Mike Hambright: When I see wallpaper that has to be peeled I’m thinking, OK, it’s a buck a foot to peel it, then I’m going to have to texture it, then I’m going to have to paint it, and people don’t see it that way. They’re like, that’s probably going to suck to pull that off but they don’t consider their opportunity cost, a lot of first time home buyers.
Alex Joungblood: Absolutely.
Mike Hambright: But I get it. It’s the same people who are maybe changing their own oil and cutting their own hair, things that I also don’t do, but there was a time when I was young and didn’t have a lot of money and I did more things that I don’t do myself now, but there’s a market for that so I think, like you said, if you could find ways to find a buyer that’s willing to pay more than a traditionally trained real estate investor, that’s where you can make a bigger spread.
Alex Joungblood: Absolutely. And there’s other ways to do it without capital. You’ve got to be careful, check with your real estate professionals, check with your attorneys and all that type of thing, but you can list a property as contract owner if you’re able to do that in your market. So without taking a deal down and closing it you can list a property on MLS as contract owner disclosing that and you can wholetail in that sense. My first big wholetail that I did was a probate deal, actually. I bought a deal for $80,000 and the house was actually just dated. It was in good shape but it was dated. I walked through it and I was looking and I was like, OK, we’re going to have to redesign this kitchen. It was kind of interesting because the kitchen didn’t have many cabinets; it had countertops set on top of bricks in almost like an L-shape. It was kind of weird and I was thinking it’s going to be really expensive to rip all this out and put a new kitchen in, but the carpets were good, the bathrooms were dated but good, and there were a lot of nice little things to it, I guess you could say. But when I ran the numbers and I said, OK, to do my normal rehab on this thing I’m going to spend $40,000, $50,000 probably. When you get into a house and start removing things it’s kind of like, where do you stop? You just keep doing, doing, doing and you might as well just go the whole way with it. But I looked at it and I said, OK, to do this project it’s probably going to take me 60 to 90 days, the normal rehab situation, and all this extra money to do it, and I probably might end up making $10,000 to $15,000 more than if I were to list this as is for a big discounted price.
Mike Hambright: Yeah.
Alex Joungblood: Here’s the interesting thing. The sweet spot is trying to find that spread, because if I was to retail it after doing all this work I probably could have got $205,000, $210,000 maybe, right? However, I listed it for $149,900, so anybody who’s going out into that market looking for a brand new rehabbed house, they’re going to be upping that to that low 200s number, but if I’m at $149,900, or was it $144,900, I can’t remember, but you’re in a spot now where you’re making it a lot more affordable for somebody and if it’s livable they can get in there and do what they want to do, and that’s what I did. I listed it for $80,000, I actually closed on it, and we sold it for $144,000 or $149,000 or whatever it was, and it didn’t take long. It was like two weeks.

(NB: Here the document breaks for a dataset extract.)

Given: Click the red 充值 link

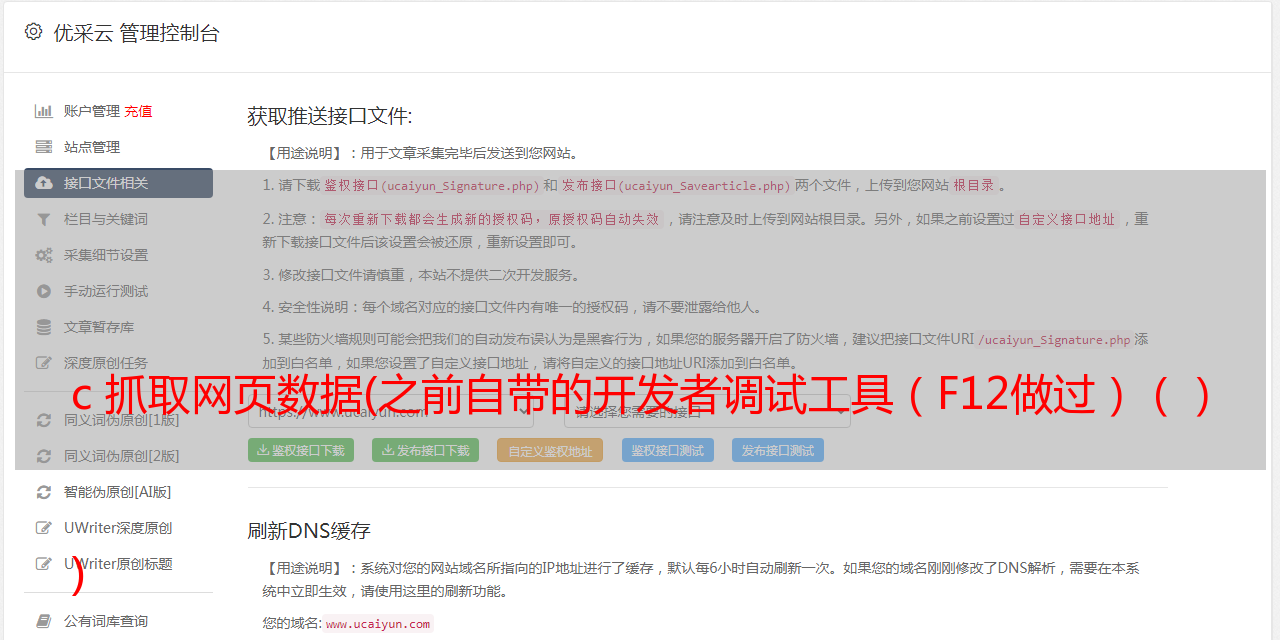Looking at the screenshot, I should pos(138,111).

Mike Hambright: Yeah, my philosophy or my belief has always been that, especially if you’re in a good… so there are a couple of opportunities. One is going after the first time home buyer that values sweat equity; they’re willing to do the work if it saves them money.
Alex Joungblood: Right.
Mike Hambright: There’s an opportunity there. There’s an opportunity for people who want to get into a nice neighborhood but they can’t quite afford it, and so like you said, if it’s livable… the other thing you’ve got to consider is if they can get a loan on the house. You’ve really got to consider if they can get an FHA loan on a house, especially if it’s at a lower price point. That’s primarily who you’re going to attract, a FHA buyer, so if the house has foundation problems or a leaking roof or those things, they’re not going to be able to get financing on it. And knowing a number of appraisers, I know that they don’t look at wallpaper and say, that’s going to be $2.50 a foot to peel it, texture it and paint it, they just say it’s kind of dated, I’m going to knock off $1,000 for the whole house because it’s got a lot of wallpaper.
Alex Joungblood: Right.
Mike Hambright: I see a house full of wallpaper as $6,000, $8,000 of peeling it, retexturing and painting and they just don’t knock that much value off. I give an analogy of, and some people have probably heard this before, but I’m kind of a sucker for a deal. I’m trying to change this mentality. Sometimes I’ll go into a clothing store and I’ll go, oh, there’s the clearance section, and I go over there and next thing I know I’ve got a shirt that’s not quite the color I want, it’s a little bit tight, but hey, I’m about to lose some weight anyway. You just find a way to justify, it’s half price, I got a really good deal, and then it hangs in my closet for two years with the tag still on it and I get rid of, and of course it was a terrible deal then. But I think there are people who do that with a house. They say, wow, normally this would be $200,000, but $150,000, yeah, it needs a little bit of work but it will allow us to get in, it will allow us to do it the way we want to, and they justify the value of that deal and maybe overlook some things that you and I don’t look past if we’re going to have to retail it because we’re going to have to take care of those things.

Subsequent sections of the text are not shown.